Population (September 2024)
- • Total: 631,652
- • Density: 4,606.6/km^{2} (11,931/sq mi)
- • Dialect: Seoul
- Website: Seo District Office

Korean name
- Hangul: 서구
- Hanja: 西區
- RR: Seo-gu
- MR: Sŏ-gu

= Seo District, Incheon =

1988–2026 district of Incheon, South Korea

Seo District was the largest district in Incheon, South Korea. It was established in 1988 and then made defunct on July 1, 2026. Its former area was split into Seohae District and Geomdan District.

It had an area 111.2 km2, and it had the largest area of farmland in Incheon. Before Seo District was part of Buk District. In 1988, a part of the ward was separated to form the district.

== History ==

=== Before formation ===
- 1413: Seokgot-myeon, Mowolgot-myeon, Bupyeongdoho-bu
- 1895: Seokgot-myeon, Mowolgot-myeon, Bupyeong-gun, Incheon-bu
- 1896: Seokgot-myeon, Mowolgot-myeon, Bupyeong-gun, Gyeonggi-do
- 1914: Seogot-myeon, Bucheon-gun
- April 1, 1940: Included in Incheon-bu
- August 15, 1949: Seogot Branch, Incheon
- January 1, 1968: Segot Branch, Buk-gu, Incheon
- July 1, 1981: Seogot Branch, Buk-gu, Incheon Direct Governing City

=== After formation ===
- January 1, 1988: Part of Buk-gu absorbed by Seo-gu
- March 1, 1995: Annex of Geomdan-myeon, Gimpo-gun, Gyeonggi-do.

TASKS:
(1) Edit the part of the Seo District text that opens with the words containing "- • Dialect: Seoul" and closes with "and Geomdan District.", and put "abolished" in place of "defunct".
(2) Carry on the Seo District text from its last line.

INFORMATION PROVIDED:

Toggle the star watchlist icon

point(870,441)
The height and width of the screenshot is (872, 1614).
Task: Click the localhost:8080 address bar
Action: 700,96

SET OF ANSWERS:
(1)
- • Dialect: Seoul
- Website: Seo District Office

Korean name
- Hangul: 서구
- Hanja: 西區
- RR: Seo-gu
- MR: Sŏ-gu

= Seo District, Incheon =

1988–2026 district of Incheon, South Korea

Seo District was the largest district in Incheon, South Korea. It was established in 1988 and then made abolished on July 1, 2026. Its former area was split into Seohae District and Geomdan District.

(2)
- January 1, 2002: Division of Geomdan-dong into Geomdan-1-dong and Geomdan-2-dong.
- September 1, 2005: Sub-division of Geomdan-1-dong and Geomdan-2-dong into Geomdan-3-dong.
- September 1, 2006: Geomdan-1-dong sub-divided into Geomdan-1-dong and Geomdan-4-dong.
- September 17, 2008: Name change of Bulno-dong to Bullo-dong.
- June 10, 2010: Absorption of Cheongna-dong, of parts of Gyeonseo-dong-Yeonhui-dong-Wonchang-dong.
- July 9, 2012: Sub-division of Cheongna-dong into Cheongna-1-dong and Cheongna-2-dong.
- September 2, 2013: Sub-division of parts of Geomdan-1-dong (Oryu-dong, Wanggil-dong) into Geomdan-5-dong, and transfer of metropolitan area landfill from Geomamgyeongseo-dong to Geomdan-5-dong.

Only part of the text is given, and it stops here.